# WRITTEN PROBLEM:
Reproduce the following data line for line without changing anything.

# PROVIDED ENTRIES:
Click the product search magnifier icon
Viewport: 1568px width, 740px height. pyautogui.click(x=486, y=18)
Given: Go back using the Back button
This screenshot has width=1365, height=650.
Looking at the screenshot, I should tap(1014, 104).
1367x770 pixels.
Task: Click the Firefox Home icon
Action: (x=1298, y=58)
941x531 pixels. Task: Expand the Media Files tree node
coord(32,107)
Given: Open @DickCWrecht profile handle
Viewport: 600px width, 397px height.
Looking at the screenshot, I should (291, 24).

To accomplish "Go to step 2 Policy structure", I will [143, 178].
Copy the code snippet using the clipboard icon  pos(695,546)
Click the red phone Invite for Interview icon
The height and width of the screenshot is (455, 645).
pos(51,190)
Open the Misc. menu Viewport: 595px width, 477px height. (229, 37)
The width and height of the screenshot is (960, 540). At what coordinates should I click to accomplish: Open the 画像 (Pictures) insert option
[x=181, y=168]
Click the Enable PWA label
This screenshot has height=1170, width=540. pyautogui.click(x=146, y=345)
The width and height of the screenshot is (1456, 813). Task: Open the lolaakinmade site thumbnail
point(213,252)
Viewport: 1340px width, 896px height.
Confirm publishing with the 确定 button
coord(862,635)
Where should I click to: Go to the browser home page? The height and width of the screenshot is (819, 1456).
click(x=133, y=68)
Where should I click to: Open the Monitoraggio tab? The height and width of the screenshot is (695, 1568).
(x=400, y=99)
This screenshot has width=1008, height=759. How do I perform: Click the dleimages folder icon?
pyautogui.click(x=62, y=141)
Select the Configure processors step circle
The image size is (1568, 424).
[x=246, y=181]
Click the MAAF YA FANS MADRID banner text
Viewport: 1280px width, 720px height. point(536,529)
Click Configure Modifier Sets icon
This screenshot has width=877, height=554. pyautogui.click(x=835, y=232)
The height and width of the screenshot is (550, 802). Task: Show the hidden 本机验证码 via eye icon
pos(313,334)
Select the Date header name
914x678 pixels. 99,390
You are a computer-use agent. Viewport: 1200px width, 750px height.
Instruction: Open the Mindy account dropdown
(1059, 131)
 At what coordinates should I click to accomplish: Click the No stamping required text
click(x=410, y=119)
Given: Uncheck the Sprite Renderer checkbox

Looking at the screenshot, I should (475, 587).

# RESPONSE:
Click the product search magnifier icon
Viewport: 1568px width, 740px height. pyautogui.click(x=486, y=18)
Given: Go back using the Back button
This screenshot has width=1365, height=650.
Looking at the screenshot, I should tap(1014, 104).
1367x770 pixels.
Task: Click the Firefox Home icon
Action: (x=1298, y=58)
941x531 pixels. Task: Expand the Media Files tree node
coord(32,107)
Given: Open @DickCWrecht profile handle
Viewport: 600px width, 397px height.
Looking at the screenshot, I should (291, 24).

To accomplish "Go to step 2 Policy structure", I will [143, 178].
Copy the code snippet using the clipboard icon  pos(695,546)
Click the red phone Invite for Interview icon
The height and width of the screenshot is (455, 645).
pos(51,190)
Open the Misc. menu Viewport: 595px width, 477px height. (229, 37)
The width and height of the screenshot is (960, 540). At what coordinates should I click to accomplish: Open the 画像 (Pictures) insert option
[x=181, y=168]
Click the Enable PWA label
This screenshot has height=1170, width=540. pyautogui.click(x=146, y=345)
The width and height of the screenshot is (1456, 813). Task: Open the lolaakinmade site thumbnail
point(213,252)
Viewport: 1340px width, 896px height.
Confirm publishing with the 确定 button
coord(862,635)
Where should I click to: Go to the browser home page? The height and width of the screenshot is (819, 1456).
click(x=133, y=68)
Where should I click to: Open the Monitoraggio tab? The height and width of the screenshot is (695, 1568).
(x=400, y=99)
This screenshot has width=1008, height=759. How do I perform: Click the dleimages folder icon?
pyautogui.click(x=62, y=141)
Select the Configure processors step circle
The image size is (1568, 424).
[x=246, y=181]
Click the MAAF YA FANS MADRID banner text
Viewport: 1280px width, 720px height. point(536,529)
Click Configure Modifier Sets icon
This screenshot has width=877, height=554. pyautogui.click(x=835, y=232)
The height and width of the screenshot is (550, 802). Task: Show the hidden 本机验证码 via eye icon
pos(313,334)
Select the Date header name
914x678 pixels. 99,390
You are a computer-use agent. Viewport: 1200px width, 750px height.
Instruction: Open the Mindy account dropdown
(1059, 131)
 At what coordinates should I click to accomplish: Click the No stamping required text
click(x=410, y=119)
Given: Uncheck the Sprite Renderer checkbox

Looking at the screenshot, I should (475, 587).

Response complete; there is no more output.